Some question U seal’s use

One "U" official said the seal's use on alcohol-related merchandise promotes heavy drinking.

Paul Sand

University student Ryan Bender said he used to drink with the Board of Regents every weekend.

Bender, a second-year biomedical engineering major, and his friends drank whiskey shots from glasses with the official University seal – a circle containing the Latin motto “a common bond for all the arts” and four images signifying the sciences, and the industrial and fine arts.

“Taking a shot in Frontier Hall last year became taking a ‘board’ – as in the Board of Regents,” he said.

Bender said his friends enjoy drinking from the glasses, even though he does not understand the appeal.

“I got a shot glass for Christmas from my older brother and it ended up being kind of a hit. Everyone else bought one,” he said.

University Bookstores sell a variety of merchandise with the official seal – shot glasses, beer mugs and wine glasses have the seal, as do T-shirts and coffee mugs and more expensive items such as money clips and brass letter openers.

But some question whether the University should put its seal on alcohol-related merchandise.

Marguerite Zauner, Boynton Health Service substance abuse and health promotion specialist, said the merchandise promotes heavy drinking.

“(This) might not be the best idea, especially with everything that’s going on with the riots,” Zauner said. “I don’t think it’s helping the image.”

Alcohol-related merchandise could reinforce stereotypes of mass drinking on college campuses, she said.

Ed Ehlinger, Boynton Health Service director, disagrees. He said the merchandise with the University’s seal does not encourage drinking, and it is unlikely students are going to seek out these items, even for novelty value.

“If students drink, are they looking for something with a logo on it?” he said. “I don’t think so.”

Ehlinger said the sale of tobacco products on campus is a larger health issue than the sale of merchandise with the official seal.

University Board of Regents Chairwoman Maureen Reed said use of the University seal is something regents are always concerned with.

“The Board of Regents has a clear interest in Ö the ramifications and the messages that are given related to the use of the seal,” she said.

Regent Clyde Allen Jr. said the University is not the only college marketing products with an official seal on them. However, that does not make the decision to sell right or wrong, he said.

“It is an interesting subject that does need discussion,” he said.

Bob Crabb, director of University Bookstores, said alumni are the largest market for these souvenir items.

“I’m not crazy about it, but on the other hand, I’m not sure it would be appropriate to pull them off sale,” he said.

In an average month, the bookstore sells seven clear shot glasses with the University seal and eight frosted shot glasses, Crabb said. In comparison, the store sells 11 University “M” shot glasses and 22 wine glasses with the seal per month.

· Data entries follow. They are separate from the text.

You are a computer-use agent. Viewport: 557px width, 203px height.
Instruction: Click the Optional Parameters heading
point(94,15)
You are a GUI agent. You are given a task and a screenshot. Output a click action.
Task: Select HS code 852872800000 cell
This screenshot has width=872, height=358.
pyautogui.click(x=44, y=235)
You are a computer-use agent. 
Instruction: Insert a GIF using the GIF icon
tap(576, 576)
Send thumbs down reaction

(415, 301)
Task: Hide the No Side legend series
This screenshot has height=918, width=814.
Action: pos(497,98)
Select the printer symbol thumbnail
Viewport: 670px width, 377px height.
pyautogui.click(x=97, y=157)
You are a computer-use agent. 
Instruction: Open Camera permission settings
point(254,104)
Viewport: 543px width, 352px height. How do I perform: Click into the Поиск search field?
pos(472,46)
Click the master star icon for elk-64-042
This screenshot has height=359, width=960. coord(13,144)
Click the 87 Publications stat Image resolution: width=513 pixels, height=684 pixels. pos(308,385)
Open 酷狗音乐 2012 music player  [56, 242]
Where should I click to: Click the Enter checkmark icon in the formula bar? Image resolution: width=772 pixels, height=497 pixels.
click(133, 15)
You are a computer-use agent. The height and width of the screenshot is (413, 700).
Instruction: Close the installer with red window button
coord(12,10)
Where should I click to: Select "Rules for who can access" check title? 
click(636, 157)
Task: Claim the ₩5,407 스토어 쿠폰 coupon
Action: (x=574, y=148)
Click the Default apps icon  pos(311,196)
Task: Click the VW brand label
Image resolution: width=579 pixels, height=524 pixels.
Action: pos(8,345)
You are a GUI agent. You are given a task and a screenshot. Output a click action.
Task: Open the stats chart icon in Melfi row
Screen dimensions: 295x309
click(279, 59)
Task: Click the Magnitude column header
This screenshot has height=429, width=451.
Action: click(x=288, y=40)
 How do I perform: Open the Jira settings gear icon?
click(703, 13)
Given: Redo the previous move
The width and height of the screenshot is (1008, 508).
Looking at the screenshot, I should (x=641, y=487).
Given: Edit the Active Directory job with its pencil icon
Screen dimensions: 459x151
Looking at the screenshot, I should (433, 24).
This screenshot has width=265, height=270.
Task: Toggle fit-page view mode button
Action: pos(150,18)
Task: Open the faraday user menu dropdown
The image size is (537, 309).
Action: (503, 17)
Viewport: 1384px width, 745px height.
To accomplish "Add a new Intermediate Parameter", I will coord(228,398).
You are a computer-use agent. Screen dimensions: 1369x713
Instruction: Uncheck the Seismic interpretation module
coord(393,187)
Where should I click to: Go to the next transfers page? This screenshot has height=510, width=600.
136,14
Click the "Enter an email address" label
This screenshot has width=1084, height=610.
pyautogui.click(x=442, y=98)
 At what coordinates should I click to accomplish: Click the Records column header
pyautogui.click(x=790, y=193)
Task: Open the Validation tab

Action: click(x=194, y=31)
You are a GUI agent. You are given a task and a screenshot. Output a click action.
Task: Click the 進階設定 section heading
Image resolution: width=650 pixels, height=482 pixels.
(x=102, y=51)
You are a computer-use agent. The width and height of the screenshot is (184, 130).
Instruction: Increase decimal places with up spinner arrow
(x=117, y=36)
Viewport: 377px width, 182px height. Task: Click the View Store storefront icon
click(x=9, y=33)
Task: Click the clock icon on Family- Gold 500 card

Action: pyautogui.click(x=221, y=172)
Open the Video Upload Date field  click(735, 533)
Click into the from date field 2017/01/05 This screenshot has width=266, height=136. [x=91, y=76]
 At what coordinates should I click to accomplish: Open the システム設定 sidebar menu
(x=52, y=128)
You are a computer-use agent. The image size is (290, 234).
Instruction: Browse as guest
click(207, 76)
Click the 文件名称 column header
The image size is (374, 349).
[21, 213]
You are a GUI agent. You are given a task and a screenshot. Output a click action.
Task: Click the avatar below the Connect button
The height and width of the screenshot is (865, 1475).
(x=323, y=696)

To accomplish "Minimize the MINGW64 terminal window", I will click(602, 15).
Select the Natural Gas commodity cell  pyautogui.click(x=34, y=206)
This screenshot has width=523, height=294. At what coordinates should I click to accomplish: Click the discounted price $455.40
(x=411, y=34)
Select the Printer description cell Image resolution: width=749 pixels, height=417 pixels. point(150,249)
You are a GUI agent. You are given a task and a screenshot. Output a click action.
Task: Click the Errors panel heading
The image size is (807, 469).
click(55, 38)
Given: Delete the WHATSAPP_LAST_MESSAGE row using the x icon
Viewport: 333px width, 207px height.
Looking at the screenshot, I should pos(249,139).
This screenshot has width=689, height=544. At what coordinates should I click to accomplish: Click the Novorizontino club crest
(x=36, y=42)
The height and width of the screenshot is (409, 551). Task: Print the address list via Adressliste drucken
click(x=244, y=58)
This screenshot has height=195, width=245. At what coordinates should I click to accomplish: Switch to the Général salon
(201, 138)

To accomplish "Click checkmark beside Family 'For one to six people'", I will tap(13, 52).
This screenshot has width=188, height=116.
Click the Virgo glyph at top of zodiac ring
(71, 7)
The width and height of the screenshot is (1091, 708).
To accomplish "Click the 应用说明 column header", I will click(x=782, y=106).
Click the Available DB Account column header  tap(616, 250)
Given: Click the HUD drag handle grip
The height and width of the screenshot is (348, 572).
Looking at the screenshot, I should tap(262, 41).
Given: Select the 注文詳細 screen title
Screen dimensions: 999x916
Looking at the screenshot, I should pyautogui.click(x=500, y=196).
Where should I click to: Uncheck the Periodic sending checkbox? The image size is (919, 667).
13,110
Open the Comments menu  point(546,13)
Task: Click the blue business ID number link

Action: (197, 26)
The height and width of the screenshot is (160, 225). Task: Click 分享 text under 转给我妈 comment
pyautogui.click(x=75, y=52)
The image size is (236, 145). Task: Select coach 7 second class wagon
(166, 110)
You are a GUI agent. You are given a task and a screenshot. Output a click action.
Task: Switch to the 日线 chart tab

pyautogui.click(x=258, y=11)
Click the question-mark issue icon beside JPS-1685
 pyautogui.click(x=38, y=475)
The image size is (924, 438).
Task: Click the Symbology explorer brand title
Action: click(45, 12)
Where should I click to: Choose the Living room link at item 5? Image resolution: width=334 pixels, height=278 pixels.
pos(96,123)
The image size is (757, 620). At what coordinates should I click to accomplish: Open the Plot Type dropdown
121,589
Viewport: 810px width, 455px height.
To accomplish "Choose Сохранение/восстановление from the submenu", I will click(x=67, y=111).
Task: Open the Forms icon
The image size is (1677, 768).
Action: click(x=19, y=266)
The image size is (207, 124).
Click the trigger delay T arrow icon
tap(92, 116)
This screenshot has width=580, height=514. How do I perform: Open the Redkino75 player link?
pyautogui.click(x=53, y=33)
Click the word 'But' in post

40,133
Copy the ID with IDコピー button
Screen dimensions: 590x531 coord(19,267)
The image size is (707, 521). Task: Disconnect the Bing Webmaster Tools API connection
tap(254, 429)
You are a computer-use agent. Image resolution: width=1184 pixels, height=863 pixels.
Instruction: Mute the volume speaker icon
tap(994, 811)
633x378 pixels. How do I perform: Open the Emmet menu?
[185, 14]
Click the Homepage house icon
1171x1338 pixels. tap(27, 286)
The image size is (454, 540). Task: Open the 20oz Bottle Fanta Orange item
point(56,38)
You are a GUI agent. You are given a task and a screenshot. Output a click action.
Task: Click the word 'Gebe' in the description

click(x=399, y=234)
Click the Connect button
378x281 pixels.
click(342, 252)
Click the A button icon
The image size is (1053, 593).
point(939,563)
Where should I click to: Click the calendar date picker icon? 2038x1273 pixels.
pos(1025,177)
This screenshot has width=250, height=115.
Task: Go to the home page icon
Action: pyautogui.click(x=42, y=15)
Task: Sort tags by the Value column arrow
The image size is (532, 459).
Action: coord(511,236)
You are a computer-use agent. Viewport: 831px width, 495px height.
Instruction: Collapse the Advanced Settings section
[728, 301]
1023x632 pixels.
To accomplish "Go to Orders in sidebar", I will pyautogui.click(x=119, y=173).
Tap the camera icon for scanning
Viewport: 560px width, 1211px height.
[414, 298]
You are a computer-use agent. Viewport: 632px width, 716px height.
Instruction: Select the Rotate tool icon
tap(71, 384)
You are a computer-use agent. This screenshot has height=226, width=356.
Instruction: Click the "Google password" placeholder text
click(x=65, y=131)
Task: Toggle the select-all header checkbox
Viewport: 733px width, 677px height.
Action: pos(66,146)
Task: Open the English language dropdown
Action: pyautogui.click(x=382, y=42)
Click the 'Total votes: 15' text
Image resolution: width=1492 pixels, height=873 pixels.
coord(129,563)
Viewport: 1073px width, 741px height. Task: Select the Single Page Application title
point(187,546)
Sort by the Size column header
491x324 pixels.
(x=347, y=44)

Crabb said while the shot glasses in particular do not sell well, the bookstore will continue to sell them.

“They sell well enough to carry, but they are not best sellers by any means,” he said.

Nationwide, most colleges and universities sell merchandise with the particular school’s seal, said Laura Nakoneczny, spokeswoman for the National Association of College Stores.

Insignia items – merchandise such as T-shirts, notebooks and beer mugs – total $872 million in sales per year for colleges, she said.

Nakoneczny said while the primary market for merchandise with a college’s insignia is alumni, some university bookstores have chosen to not carry alcohol-related merchandise.

“I think college stores have gotten increasingly sensitive about (the issue),” she said.

All University trademarks – Goldy Gopher, the “M,” the University title block and the seal – are owned by the Board of Regents. The University Relations department handles any internal use of the logos, while the trademark and licensing office handles any outside uses.

The seal – adopted by the Board of Regents in 1939 – is the University’s corporate seal, used to show authenticity for contracts and other documents.

Bob Hicks, assistant department director of University trademark and licensing, said the office closely examines products to license.

University policy prohibits licensing weapons, tobacco products and alcoholic beverages, he said.

“We look for quality, if the product is saleable and whether it is attractive to the institution,” Hicks said.

He said 8.5 percent of a licensed product’s wholesale cost goes to the intercollegiate athletics department and to a financial aid scholarship fund. Stores selling the merchandise then make a profit off the mark-up above a product’s wholesale price, he said.

“We don’t advocate what you put in the glassware,” Hicks said. “There is a small market for it, and we try to satisfy that small market.”